Acetylation on lysine 56 of histone H3 of the yeast Saccharomyces cerevisiae has been implicated in many cellular processes that affect genome stability. Despite being the object of much research, the complete scope of the roles played by K56 acetylation is not fully understood even today. The acetylation is put in place at the S-phase of the cell cycle, in order to flag newly synthesized histones that are incorporated during DNA replication. The signal is removed by two redundant deacetylases, Hst3 and Hst4, at the entry to G2/M phase. Its crucial location, at the entry and exit points of the DNA into and out of the nucleosome, makes this a central modification, and dictates that if acetylation and deacetylation are not well concerted and executed in a timely fashion, severe genomic instability arises. In this review, we explore the wealth of information available on the many roles played by H3K56 acetylation and the deacetylases Hst3 and Hst4 in DNA replication and repair.

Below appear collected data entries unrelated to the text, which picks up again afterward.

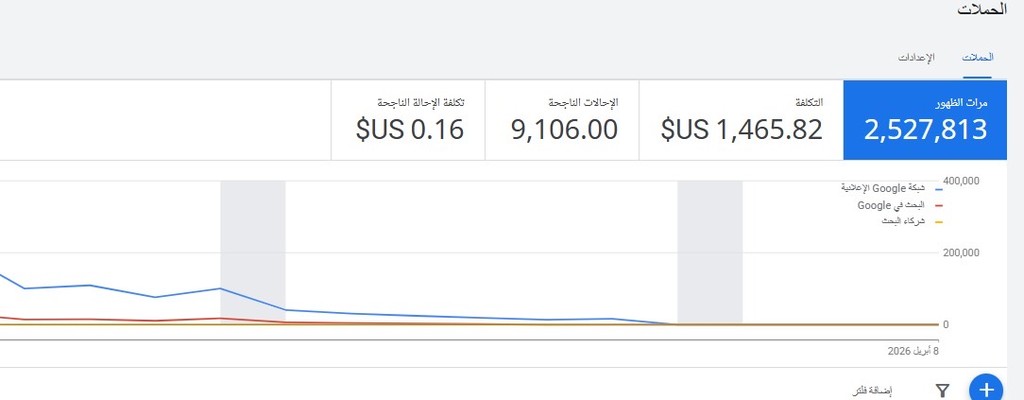Click the filter funnel icon

(942, 390)
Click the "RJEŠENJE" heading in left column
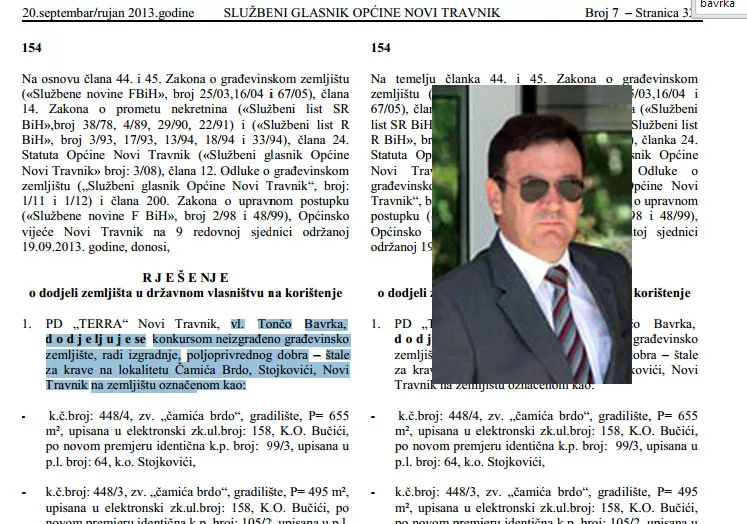 pos(184,277)
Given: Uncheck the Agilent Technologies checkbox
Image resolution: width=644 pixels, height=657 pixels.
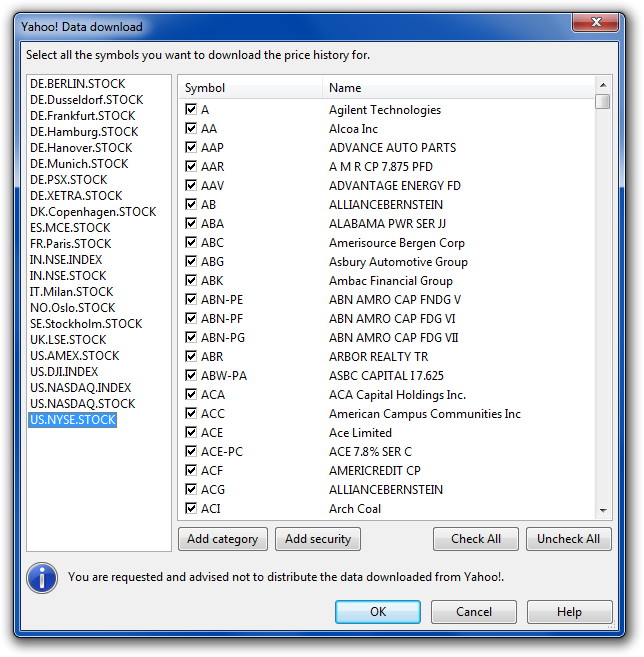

Keywords: DNA repair; DNA replication; Hst3; Hst4; acetylation/deacetylation; chromatin; genome stability.

Figure 1

Nucleosome assembly with H3 K56-acetylated histones: (A) The newly synthesized H3-H4 dimer is bound by Asf1, which presents it to Rtt109. Rtt109, together with Vps75, acetylates H3 at lysine 56. The H3K56Ac-H4 dimer’s affinity to Rtt101 increases, leading Rtt101-Mms1-Mms22 to ubiquitylate H3 at K121, K122, and K125 of H3, and driving the dissociation of H3K56Ac-H4 from Asf1 and its handoff to the chromatin remodelers CAF-1, Rtt106 and FACT. (B) Following the incorporation of a tetramer containing two H3K56Ac-H4 dimers, two Nap1 proteins bring H2A-H2B dimers to form an octamer. Following the formation of the octamer Hst3 then deacetylates the nucleosome at position K56 of H3.

Figure 2

A summary of the different roles of H3K56Ac: H3K56Ac has been implicated in a variety of processes, related both to replication and to genome stability. Of these processes, evidence exists that ties H3K56Ac to homologous recombination repair pathways, in particular strand invasion and break induced repair (BIR). In addition, there is an effect on mismatch repair, expansions and contractions in the number of trinucleotide repeats, maintenance of origin-less chromosomal segments, and the prevention of chromosomal abnormalities such as mutations and rearrangements. H3K56Ac is also connected to replication, and to firing of origins and cell cycle progression. See text for more details.